Par exemple, si une femme demande : “Qu’est-ce qui est plus important pour toi, ton travail ou ta famille ?”, la campagne Co-Sodate propose à l’homme de répondre “Je suis désolé de te faire te sentir seule”, et de rapidement changer le sujet pour parler de ses propres problèmes au travail :

Cette appli n’est autre qu’une porte de sortie facile pour les hommes égoïstes qui veulent échapper aux responsabilités des tâches ménagères et de l’éducation des enfants, mais ne veulent pas que leurs femmes soient en colère contre eux. Les développeurs quant à eux ont fait preuve d’une insensibilité et d’une irresponsabilité extrêmes rien qu’en créant une telle appli.

La seule solution est que les maris (et pères) aident aux tâches domestiques et à l’éducation des enfants. Quand va-t-on le comprendre ?

Cerveau sexué

Du contenu retiré depuis du site web de Co-Sodate, mais copié et conservé sur plusieurs blogs, généralisait que les difficultés de communication entre hommes et femmes sont dues pour la plupart à des différences d’ordre neurologique :

Puisque les cerveaux masculin et féminin diffèrent en termes de structure des circuits et signaux, les sorties vont différer même si les entrées reçues sont les mêmes.

Les conseils comportaient des généralisations telles que :

La “fonction intuition” du cerveau masculin laisse beaucoup à désirer […]  Avant tout le reste, le cerveau féminin désire la compassion.

J-Cast News rapporte que les présupposés de la campagne Co-Sodate sur les différences entre les cerveaux masculins et féminins ont été critiqués comme étant de la pseudo-science.

Yuko Yotsumoto, professeur de neuropsychologie cognitive à l’Université de Tokyo, a critiqué les conseils de Co-Sodate avec ces arguments :

La recherche récente indique que les disparités dérivant des différences individuelles sont supérieures à toute disparité relevant d’une généralisation sur le genre. Les assertions [faites par le site web] ne sont donc pas basées sur des faits.

Yotsumoto ajoutait que les différences basées sur le genre, quelles qu’elles soient, ne relevaient pas nécessairement d’une “structure différente des circuits et signaux” comme prétendu, mais pouvaient être dues à l’influence de l’environnement.

Si je ne veux pas nier que les sorties des cerveaux féminins et masculins vont différer alors qu’ils reçoivent la même entrée, c’est une erreur que d’imputer cette différence à une différence de structure des circuits et signaux. Cela a peut-être plus à voir avec les postes différents occupés par les hommes et les femmes, et les rôles différents qu’ils assument dans le foyer. Se précipiter pour attribuer ces différences à une “science du cerveau” sans même envisager d’autres causes potentielles est dangereusement irresponsable.

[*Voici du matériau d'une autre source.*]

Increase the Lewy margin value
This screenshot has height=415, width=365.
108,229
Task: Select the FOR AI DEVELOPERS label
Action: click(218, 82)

L’interprétation de Yotsumoto est appuyée par les recherches récentes menées par d’autres spécialistes de neurosciences à travers le monde, qui raisonnent que la notion de cerveau sexué a germé “du besoin d’une justification scientifique du statut inférieur des femmes”, et sert à renforcer les stéréotypes de genre.

Dans une tribune, la chroniqueuse indépendante Ai Nakazaki critique le site web Co-Sodate, soulignant combien se centrer sur de tels stéréotypes de genre peut minimiser l’importance des différences individuelles.

On voit partout ce type de langage basé sur les stéréotypes de genre : “Les hommes sont comme ci” et “les femmes sont comme ça”. Les hommes sont logiques et les femmes sont émotives, les hommes ont des instincts de chasseurs et les femmes des instincts maternels, les hommes sont émotionnellement nuls alors que les femmes sont intuitives… et autres lieux communs.

Pourtant, les hommes et les femmes sont tous des individus, les diviser ainsi en deux catégories distinctes ne rime à rien.